Hillery Hunter: Thanks so much. There’s such exciting stuff in Yorktown and we have such great partnerships there. Lots of technology that comes into our cloud comes out of IBM Yorktown.

Daniel Newman: Yeah, it was really enjoyable to come on campus. Got the tour. We stood at the Watson jeopardy. I took a picture standing behind the Watson computer because I wanted everyone to think I’m the Watson machine that won the game. Turns out I’m not, Hillery, but that’s okay. So let’s talk public cloud. Let’s talk about IBM Cloud. It’s a part of the business that sometimes I think we could talk about more that I think that there’s a big opportunity for the company. I’d love for you to start out sharing a little bit about the IBM Cloud, its differentiation, how you’ve sort of focused on some specific verticals and what’s working right now and what should the market know about IBM Cloud?

Hillery Hunter: Yeah, I think it’s interesting to think about what has happened with cloud over time. Cloud is definitely a place and it’s a set of technologies. And for IBM it’s also hybrid cloud conversation. And so the specific positioning of our public cloud has evolved a bit over time. And I think where we’re at right now is very much in alignment with that overall IBM mission as an enterprise IT provider. It is also very well aligned with our hybrid cloud story, which may be a little bit surprising to say from the public cloud lens. But what I mean by that is our public cloud is positioned as focused on enterprise workloads, mint to back office, regulated workloads, and on contextualizing public cloud adoption for industries, for example, regulated industries like financial services. Like telco, like healthcare, et cetera.

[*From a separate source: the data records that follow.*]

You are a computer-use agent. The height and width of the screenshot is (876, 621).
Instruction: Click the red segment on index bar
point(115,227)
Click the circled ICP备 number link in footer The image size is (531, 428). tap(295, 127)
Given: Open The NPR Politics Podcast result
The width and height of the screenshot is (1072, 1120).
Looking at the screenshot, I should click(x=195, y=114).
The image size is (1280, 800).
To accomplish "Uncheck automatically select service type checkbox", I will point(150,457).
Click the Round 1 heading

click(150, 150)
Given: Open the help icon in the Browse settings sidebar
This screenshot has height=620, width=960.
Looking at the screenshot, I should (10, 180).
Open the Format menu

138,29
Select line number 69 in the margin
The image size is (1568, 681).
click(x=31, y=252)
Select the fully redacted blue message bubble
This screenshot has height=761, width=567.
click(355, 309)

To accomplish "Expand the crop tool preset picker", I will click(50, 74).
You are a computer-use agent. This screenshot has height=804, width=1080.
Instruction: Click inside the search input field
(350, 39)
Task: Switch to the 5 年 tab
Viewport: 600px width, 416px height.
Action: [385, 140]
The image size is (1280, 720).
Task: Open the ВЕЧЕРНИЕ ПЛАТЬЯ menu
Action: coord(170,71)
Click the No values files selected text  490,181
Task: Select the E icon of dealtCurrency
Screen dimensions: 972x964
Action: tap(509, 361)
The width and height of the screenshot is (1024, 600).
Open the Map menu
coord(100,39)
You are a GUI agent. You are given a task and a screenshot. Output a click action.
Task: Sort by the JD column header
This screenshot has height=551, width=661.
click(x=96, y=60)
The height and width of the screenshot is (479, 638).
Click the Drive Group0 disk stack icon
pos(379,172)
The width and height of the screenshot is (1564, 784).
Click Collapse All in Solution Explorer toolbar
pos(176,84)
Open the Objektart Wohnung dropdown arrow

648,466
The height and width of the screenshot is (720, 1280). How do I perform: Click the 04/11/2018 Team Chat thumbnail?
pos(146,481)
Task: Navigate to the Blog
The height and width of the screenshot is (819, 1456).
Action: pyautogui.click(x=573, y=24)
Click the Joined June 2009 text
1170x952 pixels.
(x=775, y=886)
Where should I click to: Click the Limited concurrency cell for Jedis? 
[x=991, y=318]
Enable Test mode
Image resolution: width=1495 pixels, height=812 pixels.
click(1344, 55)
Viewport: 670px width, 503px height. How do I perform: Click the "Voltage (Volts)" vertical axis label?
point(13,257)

Traditional clients who really value what IBM does from a security perspective, what we do from a compliance perspective, et cetera.

But we work with our clients to help them trust the public cloud as a deployment location, even for their most sensitive workloads because of the data protection and other technologies that we have. But we also work with them in the context of IBM being a hybrid cloud company, where they’re looking to have consistency between their on-premises estate and their cloud deployments, or they’re looking to have consistency in a single control plane across their public cloud deployments on multiple providers. And so we deliver technologies that help secure their most sensitive workloads in our public cloud. And we deliver technologies that help them get consistency across their estate.

Patrick Moorhead: So Hillery, for what it’s worth from one industry analyst to you, I do like the strategy. It’s a natural for me. When I look at where IBM has had high degree of success the last 30 years it is in these environments. And whether it’s on premises or cloud, it’s very similar types of regulations, security, like you said. So it does make sense to me. Now IBM cloud does participate though in the overall architecture of a cloud as well with Red Hat, right?

Hillery Hunter: Absolutely. Yeah. And I was deeply involved in the Red Hat acquisition and in the overall hybrid cloud strategy that we established at the time and for us in the public cloud, OpenShift, we run it as a managed service. We help distribute it and other services in a common control plane out into other environments. And a lot of these clients in IBM’s core base within regulated industries, they need that optionality. Cloud concentration is a great concern. And so they want to be able to deploy their OpenShift based workloads that they have on premises. They want to be able to deploy them in the public cloud, so as to have more flexibility, more elasticity, be able to respond to things happening in the market. They want to be able to deploy it consistently across environments, et cetera. And so the Red Hat alignment for us has been really great. It is a key part of how we help our clients envision the transforming of their estate into public cloud.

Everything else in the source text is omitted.